PENGADILAN HUBUNGAN INDUSTRIAL TINGKAT KASASI DAN PENINJAUAN KEMBALI

Apabila pengadilan tingkat pertama belum menghasilkan putusan yang berkekuatan hukum tetap, maka para pihak dapat menempuh upaya hukum berikutnya. Hierarki upaya hukum terhadap putusan Pengadilan Hubungan Industrial (“PHI”), berbeda dengan putusan Pengadilan Negeri (‘PN”). PHI tidak mengenal upaya hukum banding. Pengadilan tinggi tidak diberi kewenangan memeriksa sengketa perburuhan. Pihak yang berkeberatan terhadap putusan PHI (judex facti), Undang-Undang memberi hak untuk mengajukan kasasi ke MA.

Putusan PHI mengenai perselisihan hubungan industrial, tidak semua bisa diajukan kasasi.

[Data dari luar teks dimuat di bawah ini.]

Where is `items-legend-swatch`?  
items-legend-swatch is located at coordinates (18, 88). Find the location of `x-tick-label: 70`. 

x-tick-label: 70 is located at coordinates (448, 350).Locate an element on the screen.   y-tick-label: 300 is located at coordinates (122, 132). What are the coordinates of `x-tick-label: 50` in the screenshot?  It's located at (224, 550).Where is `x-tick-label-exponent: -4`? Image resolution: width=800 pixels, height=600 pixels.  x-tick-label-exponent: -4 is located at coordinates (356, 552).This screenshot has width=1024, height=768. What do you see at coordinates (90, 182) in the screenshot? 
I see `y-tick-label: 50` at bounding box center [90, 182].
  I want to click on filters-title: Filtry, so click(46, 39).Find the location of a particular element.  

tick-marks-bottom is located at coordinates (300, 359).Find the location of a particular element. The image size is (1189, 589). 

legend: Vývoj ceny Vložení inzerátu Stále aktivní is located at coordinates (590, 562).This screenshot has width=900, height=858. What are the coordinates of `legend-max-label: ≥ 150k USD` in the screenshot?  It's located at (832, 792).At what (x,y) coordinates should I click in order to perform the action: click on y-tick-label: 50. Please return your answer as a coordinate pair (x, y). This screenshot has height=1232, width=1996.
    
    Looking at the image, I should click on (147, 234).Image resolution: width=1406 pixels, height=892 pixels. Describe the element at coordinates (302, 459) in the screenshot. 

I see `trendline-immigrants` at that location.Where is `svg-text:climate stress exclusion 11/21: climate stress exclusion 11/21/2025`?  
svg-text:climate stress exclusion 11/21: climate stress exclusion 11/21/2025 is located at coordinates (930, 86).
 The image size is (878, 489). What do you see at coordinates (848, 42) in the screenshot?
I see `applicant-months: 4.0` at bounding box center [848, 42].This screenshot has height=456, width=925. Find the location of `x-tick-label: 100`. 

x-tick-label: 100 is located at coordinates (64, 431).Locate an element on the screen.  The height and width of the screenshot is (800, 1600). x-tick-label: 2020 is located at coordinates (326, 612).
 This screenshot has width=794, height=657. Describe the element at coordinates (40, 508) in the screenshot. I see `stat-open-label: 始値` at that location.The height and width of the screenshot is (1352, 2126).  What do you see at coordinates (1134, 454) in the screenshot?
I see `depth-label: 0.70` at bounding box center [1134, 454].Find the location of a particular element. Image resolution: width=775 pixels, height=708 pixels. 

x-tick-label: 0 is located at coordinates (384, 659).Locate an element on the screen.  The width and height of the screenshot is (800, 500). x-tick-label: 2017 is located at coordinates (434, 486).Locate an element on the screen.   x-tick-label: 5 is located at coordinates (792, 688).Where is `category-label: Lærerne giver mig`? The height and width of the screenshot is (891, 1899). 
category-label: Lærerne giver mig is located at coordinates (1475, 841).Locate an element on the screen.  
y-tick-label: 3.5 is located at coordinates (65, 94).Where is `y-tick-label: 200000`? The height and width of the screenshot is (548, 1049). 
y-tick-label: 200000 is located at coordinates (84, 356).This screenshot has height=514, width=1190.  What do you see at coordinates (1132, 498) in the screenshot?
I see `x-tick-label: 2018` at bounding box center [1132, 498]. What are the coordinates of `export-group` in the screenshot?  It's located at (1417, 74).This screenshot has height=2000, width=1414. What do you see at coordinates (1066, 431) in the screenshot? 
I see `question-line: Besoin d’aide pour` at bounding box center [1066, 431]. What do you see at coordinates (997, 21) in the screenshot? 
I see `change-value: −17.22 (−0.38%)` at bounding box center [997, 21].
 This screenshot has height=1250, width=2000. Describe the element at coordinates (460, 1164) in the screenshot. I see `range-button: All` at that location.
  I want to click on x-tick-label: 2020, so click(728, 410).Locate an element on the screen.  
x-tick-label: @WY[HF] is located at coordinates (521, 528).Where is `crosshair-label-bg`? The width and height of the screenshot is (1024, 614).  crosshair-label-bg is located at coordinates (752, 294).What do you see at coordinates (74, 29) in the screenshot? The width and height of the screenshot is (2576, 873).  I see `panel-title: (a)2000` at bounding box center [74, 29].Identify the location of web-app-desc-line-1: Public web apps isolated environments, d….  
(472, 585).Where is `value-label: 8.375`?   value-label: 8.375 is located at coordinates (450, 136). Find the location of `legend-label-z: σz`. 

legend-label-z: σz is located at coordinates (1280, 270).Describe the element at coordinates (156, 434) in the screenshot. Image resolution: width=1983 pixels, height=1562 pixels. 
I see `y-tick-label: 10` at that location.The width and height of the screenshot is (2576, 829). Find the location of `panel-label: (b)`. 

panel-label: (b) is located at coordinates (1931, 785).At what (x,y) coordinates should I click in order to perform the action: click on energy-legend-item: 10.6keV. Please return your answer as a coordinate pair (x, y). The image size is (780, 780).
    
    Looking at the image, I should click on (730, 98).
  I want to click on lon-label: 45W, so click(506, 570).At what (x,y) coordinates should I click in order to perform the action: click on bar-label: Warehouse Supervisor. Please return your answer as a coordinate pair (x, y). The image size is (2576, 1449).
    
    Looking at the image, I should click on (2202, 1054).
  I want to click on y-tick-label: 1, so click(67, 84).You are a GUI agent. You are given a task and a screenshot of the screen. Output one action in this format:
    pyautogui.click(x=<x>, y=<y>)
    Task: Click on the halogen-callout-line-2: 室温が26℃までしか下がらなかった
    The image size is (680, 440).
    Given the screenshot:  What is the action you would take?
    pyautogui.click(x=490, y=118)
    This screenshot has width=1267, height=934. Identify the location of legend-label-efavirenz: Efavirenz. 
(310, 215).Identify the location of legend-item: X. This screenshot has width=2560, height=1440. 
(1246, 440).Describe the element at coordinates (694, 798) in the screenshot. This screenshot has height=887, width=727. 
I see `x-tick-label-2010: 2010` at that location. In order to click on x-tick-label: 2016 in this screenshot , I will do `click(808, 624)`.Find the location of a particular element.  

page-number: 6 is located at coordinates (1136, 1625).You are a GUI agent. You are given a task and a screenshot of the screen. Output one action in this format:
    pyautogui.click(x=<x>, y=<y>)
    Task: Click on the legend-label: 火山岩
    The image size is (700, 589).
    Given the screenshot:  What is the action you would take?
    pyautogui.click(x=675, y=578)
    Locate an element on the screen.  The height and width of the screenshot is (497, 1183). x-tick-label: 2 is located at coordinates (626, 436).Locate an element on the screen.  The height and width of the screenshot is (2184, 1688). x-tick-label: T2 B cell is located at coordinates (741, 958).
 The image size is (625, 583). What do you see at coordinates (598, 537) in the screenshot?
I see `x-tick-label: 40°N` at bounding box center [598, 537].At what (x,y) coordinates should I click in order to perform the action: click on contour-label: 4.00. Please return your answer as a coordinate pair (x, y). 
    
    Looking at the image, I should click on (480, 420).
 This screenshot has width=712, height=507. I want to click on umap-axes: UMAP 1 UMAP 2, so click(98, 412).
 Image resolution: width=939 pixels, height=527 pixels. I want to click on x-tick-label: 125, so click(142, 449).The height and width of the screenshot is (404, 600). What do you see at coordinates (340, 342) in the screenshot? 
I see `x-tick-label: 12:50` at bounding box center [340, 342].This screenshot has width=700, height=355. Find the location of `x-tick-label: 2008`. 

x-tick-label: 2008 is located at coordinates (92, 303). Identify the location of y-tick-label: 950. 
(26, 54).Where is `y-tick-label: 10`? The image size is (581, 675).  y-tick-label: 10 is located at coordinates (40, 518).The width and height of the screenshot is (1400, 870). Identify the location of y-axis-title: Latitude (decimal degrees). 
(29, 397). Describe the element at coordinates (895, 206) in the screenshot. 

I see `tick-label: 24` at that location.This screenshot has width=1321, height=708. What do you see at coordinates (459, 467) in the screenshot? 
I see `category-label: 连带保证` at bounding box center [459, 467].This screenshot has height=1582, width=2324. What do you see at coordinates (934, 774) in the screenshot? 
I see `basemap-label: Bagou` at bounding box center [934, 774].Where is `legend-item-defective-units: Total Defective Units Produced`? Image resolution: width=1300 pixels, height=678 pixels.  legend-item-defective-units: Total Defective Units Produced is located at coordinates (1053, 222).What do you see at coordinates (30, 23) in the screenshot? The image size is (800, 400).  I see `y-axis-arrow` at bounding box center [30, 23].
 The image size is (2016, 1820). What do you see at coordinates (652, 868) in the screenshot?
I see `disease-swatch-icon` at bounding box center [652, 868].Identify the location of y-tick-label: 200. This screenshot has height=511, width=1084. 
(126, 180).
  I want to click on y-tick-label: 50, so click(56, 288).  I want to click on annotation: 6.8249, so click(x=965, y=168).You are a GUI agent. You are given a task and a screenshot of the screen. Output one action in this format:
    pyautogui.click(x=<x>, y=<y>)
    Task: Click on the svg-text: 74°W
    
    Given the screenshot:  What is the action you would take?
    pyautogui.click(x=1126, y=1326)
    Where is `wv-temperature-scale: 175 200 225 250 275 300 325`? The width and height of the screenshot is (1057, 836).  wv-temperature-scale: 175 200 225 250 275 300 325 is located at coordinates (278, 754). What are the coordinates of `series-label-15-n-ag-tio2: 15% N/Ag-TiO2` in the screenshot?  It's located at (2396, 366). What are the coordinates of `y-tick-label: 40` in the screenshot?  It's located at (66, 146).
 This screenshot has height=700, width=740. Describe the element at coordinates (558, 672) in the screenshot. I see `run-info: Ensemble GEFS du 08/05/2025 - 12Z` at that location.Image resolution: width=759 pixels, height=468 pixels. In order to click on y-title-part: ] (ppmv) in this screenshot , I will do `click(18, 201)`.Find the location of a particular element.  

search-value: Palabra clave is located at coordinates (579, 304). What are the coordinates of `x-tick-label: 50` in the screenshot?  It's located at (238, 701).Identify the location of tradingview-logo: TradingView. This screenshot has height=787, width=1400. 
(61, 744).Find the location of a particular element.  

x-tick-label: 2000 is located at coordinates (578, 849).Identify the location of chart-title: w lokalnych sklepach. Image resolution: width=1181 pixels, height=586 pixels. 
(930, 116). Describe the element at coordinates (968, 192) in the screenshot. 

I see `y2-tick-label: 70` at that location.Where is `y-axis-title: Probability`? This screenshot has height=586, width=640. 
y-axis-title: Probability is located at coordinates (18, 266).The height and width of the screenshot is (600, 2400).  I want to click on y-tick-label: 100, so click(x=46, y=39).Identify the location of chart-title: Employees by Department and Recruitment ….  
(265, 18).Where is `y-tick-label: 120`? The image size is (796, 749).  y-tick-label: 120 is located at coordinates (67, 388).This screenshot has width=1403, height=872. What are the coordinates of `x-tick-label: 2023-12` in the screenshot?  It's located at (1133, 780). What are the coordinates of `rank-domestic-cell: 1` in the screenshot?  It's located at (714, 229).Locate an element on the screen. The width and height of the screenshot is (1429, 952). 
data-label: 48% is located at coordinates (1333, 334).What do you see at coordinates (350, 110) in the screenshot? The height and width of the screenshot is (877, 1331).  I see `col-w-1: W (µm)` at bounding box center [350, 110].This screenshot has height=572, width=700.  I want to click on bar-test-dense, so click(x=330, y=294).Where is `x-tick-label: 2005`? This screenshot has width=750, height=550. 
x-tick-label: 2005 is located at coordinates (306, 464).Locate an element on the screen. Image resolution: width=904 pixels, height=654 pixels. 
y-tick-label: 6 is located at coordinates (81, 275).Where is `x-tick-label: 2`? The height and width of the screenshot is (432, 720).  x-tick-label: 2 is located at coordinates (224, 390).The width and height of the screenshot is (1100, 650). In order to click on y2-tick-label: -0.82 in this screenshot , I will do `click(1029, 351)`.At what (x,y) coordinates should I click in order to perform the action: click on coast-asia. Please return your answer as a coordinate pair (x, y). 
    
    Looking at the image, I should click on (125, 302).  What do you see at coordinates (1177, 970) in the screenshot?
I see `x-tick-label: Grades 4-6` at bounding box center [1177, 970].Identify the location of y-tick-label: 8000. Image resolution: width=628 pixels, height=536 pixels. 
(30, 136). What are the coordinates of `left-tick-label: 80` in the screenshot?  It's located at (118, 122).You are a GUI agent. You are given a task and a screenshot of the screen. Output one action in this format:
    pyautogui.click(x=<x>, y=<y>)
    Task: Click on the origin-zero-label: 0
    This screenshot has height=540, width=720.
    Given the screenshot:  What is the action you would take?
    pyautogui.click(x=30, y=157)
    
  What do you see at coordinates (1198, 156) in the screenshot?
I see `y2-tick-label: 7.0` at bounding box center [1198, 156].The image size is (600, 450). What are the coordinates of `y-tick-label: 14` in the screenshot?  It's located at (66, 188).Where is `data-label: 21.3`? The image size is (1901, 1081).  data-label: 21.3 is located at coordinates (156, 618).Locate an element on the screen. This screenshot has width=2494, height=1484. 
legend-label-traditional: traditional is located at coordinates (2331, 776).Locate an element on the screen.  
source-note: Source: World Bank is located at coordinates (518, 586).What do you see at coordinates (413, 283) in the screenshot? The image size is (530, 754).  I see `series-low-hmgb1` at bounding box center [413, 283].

Putusan yang boleh diajukan kasasi hanya putusan mengenai perselisihan pemutusan hubungan kerja (PHK), dan perselisihan hak. Putusan mengenai perselisihan kepentingan dan perselisihan antar serikat/serikat buruh dalam satu perusahaan, tidak boleh diajukan kasasi. Sesuai kaidah hukumnya, putusan PHI mengenai dua perselisihan tersebut, berkekuatan hukum tetap (inkracht van gewijsde) sejak diucapkan.

Pihak yang mengajukan kasasi disebut pemohon kasasi, sedangkan lawannya disebut termohon kasasi. Pihak yang dapat mengajukan kasasi adalah penggugat dan/atau tergugat yang keberatan atau menolak putusan judex facti. Permohonan kasasi umumnya diajukan oleh pihak yang merasa dirugikan dengan putusan judex facti. Praktik pengadilan memperlihatkan hal yang sebaliknya, tergugat dan penggugat dalam kasus tertentu sama-sama mengajukan kasasi. Praktik itu memberi pemahaman bahwa hak salah satu pihak tidak hapus ketika salah satu pihak sudah menyatakan kasasi terlebih dahulu. Hal buruk dari praktik memperlihatkan bahwa pihak yang diuntungkan dengan putusan PHI, justru mengajukan kasasi.

Peninjauan Kembali (“PK”) dikenal sebagai upaya hukum luar biasa. Undang-Undang Nomor 2 Tahun 2004 tentang Penyelesaian Perselisihan Hubungan Industrial (“UU PPHI”) tidak mengatur upaya hukum luar biasa. Merujuk pada pasal 57 UU PPHI dan UU MA, dapat mengajukan PK terhadap putusan PHI yang telah berkekuatan hukum tetap. Ketentuan itu mensyaratkan bahwa PK bisa diajukan setelah Berkekuatan Hukum Tetap (“BHT”). Putusan PHI dikatakan BHT kalau memenuhi dua alasan, yaitu: MA telah memutus perkara di tingkat kasasi, atau putusan PHI telah berkekuatan hukum tetap.

PK merupakan hak dari pihak yang dirugikan dengan putusan judex juris maupun judex facti. Sesuai normanya, PK terhadap putusan PHI hanya dapat diajukan satu kali. Permohonan PK dapat dicabut sebelum diputus. Pencabutan dilakukan karena alasan tertentu, dan pencabutan itu menutup hak pemohon mengajukan PK.